Without that, time dilation doesn't make any sense at all, BECAUSE IT IS RELATIVE!!!
If a ship travels away from the earth at 86.6% of the speed of light, the people on the earth will think that the clocks on the ship are going 1/2 as fast as their own clocks, BUT..., and this is the KICKER, people on the ship will think that it is the clocks on the EARTH which are going 1/2 as fast as their own clocks.
SO WHOSE CLOCKS are actually going slower???
Well the answer is that this is completely the WRONG question. It is really the case that NEITHER is going slower or both is going slower if you like and what makes it all make sense in the end is the relativity of simultaneity. To explain, let the guy on the ship be called A and the guy on the earth be called B.
Let's imagine that the all the points of space has clocks at rest with respect to B and synchronized according to B. Then according to A they are not only all like B's watch, one second passing for every two seconds on his own watch, but they don't even show the same time. Those ahead of him in the direction he is moving with respect to B are ahead of the ones behind, and the farther ahead he looks the farther ahead is the time which those clocks read.

Given records
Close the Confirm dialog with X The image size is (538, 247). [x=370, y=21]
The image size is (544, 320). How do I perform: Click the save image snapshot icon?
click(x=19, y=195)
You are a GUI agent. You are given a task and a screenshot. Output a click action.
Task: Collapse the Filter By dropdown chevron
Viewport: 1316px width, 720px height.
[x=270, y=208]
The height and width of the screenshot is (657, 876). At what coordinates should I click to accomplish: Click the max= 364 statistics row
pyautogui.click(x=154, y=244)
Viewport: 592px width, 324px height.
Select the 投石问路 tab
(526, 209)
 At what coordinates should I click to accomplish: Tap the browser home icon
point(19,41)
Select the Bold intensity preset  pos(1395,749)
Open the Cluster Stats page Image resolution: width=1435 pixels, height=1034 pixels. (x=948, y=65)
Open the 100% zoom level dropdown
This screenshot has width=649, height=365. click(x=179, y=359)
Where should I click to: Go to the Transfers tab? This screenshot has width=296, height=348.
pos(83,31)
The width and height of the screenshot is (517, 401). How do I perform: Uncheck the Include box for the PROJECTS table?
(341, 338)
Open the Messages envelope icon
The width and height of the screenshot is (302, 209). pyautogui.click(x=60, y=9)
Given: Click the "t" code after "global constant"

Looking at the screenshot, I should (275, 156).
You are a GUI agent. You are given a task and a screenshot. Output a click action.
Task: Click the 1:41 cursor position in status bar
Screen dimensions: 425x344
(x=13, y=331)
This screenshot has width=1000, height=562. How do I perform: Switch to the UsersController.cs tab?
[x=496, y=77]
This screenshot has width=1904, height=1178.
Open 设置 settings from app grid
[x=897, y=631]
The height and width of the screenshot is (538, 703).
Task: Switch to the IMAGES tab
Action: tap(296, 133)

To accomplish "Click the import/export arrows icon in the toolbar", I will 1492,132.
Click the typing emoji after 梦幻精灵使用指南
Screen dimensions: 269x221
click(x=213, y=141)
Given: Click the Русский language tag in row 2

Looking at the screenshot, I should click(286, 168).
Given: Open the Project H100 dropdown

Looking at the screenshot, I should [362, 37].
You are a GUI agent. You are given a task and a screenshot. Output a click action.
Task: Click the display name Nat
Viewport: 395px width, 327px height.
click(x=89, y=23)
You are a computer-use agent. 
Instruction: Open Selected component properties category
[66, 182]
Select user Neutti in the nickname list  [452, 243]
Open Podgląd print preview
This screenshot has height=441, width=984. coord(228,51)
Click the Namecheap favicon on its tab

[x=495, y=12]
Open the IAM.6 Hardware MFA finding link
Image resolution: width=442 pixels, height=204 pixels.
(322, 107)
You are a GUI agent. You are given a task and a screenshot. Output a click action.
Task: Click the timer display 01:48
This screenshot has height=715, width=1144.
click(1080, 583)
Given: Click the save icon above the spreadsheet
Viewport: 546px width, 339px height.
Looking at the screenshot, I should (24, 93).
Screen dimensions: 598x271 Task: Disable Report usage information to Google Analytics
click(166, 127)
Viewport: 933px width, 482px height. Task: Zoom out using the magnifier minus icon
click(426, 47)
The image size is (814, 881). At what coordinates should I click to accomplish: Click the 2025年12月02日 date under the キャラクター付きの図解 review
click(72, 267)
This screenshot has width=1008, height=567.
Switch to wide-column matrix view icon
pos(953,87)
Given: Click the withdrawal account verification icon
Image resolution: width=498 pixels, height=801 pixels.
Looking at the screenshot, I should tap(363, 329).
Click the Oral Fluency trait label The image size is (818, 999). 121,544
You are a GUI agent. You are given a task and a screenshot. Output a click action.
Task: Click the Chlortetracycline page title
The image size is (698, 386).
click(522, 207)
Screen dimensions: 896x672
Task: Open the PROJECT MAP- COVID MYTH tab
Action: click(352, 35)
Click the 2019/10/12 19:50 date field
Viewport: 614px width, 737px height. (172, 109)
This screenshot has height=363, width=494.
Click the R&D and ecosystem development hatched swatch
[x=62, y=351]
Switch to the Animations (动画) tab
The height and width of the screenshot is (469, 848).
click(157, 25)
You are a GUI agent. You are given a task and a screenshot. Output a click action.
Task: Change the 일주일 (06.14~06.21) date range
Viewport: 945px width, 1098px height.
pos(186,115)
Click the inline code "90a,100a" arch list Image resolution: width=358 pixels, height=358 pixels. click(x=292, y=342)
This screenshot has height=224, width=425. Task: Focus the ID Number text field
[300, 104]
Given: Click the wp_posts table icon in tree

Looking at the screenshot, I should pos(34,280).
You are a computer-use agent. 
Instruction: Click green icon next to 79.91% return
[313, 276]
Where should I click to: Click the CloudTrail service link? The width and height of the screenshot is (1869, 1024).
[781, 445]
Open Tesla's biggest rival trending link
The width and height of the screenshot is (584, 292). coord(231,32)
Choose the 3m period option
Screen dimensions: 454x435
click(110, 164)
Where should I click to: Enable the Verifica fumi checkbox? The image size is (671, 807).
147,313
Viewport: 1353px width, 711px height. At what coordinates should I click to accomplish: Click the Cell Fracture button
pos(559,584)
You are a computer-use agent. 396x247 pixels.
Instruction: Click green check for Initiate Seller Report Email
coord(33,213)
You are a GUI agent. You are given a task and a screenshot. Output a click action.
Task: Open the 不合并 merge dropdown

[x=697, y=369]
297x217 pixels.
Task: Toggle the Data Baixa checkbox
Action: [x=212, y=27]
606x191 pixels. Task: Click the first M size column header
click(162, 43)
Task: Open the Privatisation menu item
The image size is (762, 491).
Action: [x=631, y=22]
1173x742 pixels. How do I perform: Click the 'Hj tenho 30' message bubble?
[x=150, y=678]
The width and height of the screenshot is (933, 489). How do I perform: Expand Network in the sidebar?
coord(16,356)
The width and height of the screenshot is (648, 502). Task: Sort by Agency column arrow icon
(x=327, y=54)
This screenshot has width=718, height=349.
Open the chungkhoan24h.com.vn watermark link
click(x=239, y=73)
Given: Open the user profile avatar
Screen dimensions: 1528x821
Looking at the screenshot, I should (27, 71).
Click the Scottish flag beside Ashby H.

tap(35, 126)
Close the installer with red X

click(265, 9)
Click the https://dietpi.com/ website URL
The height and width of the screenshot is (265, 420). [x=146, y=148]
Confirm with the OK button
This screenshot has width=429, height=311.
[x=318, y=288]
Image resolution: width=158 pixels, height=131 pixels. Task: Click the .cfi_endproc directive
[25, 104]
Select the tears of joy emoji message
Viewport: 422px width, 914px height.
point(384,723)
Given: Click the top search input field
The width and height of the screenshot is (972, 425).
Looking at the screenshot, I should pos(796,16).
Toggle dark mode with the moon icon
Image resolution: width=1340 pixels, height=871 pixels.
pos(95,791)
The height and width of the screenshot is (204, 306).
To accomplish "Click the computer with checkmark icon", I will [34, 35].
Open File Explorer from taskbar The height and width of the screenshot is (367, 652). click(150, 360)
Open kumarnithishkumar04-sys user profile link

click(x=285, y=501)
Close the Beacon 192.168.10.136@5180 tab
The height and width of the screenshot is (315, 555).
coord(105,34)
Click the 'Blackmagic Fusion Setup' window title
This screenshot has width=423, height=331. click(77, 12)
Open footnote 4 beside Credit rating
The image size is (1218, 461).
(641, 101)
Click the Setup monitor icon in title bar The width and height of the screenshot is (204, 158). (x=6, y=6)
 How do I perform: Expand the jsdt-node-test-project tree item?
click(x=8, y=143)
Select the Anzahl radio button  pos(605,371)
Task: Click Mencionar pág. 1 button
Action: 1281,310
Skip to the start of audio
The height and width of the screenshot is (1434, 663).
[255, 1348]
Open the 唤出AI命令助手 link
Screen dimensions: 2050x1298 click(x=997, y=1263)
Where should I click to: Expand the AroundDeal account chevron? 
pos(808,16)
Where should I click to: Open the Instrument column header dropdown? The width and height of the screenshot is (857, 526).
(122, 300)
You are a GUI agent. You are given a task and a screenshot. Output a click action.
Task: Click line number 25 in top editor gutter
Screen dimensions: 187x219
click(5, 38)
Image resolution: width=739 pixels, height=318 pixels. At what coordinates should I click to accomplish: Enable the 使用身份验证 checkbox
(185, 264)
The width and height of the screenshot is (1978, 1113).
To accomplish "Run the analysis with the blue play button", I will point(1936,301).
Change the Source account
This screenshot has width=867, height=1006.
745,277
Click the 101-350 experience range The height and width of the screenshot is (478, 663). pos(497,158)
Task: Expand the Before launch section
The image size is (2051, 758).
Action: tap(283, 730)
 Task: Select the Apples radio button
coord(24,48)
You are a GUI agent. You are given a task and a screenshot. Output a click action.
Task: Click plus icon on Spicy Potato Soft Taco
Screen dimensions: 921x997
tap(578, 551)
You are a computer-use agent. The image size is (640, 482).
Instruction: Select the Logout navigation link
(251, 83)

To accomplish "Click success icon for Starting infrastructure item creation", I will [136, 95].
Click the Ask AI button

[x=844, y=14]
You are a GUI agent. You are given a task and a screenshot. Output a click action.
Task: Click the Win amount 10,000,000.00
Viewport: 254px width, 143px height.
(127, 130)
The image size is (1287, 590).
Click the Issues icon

Short exercise
Extend the passage on time dilation with a continuation that begins immediately after its final sentence. The records have no connection to the passage on time dilation.

Exercise answer
Now suppose instead of looking at a single clock (or his own watch), A just takes the time from the nearest clock he happens to be passing (lets call this "passing clock" time). What he will get is a reading of time which is not slower but faster -- in fact, for second of this "passing clock" time, his own watch will only show only half a second has passed.
Now consider what happens if A slows down to be at rest with respect to B. What happens to all the clocks at all the points of space at rest with respect to B? The time they read all change until they all agree with the clocks that are nearest A's position. The result is that B's watch also changes until it agrees with the "passing clock" time, and that means that A will now come to the conclusion that B was correct in saying that A's watch was slower than B's. But the only reason B turned out to be correct is that A changed his velocity to match that of B. If it was B who accelerates to match the velocity of A, the opposite happens -- namely it seems that the time shown on A's watch jumps ahead so that B finds out that it was actually his own watch that was running slower than A's watch.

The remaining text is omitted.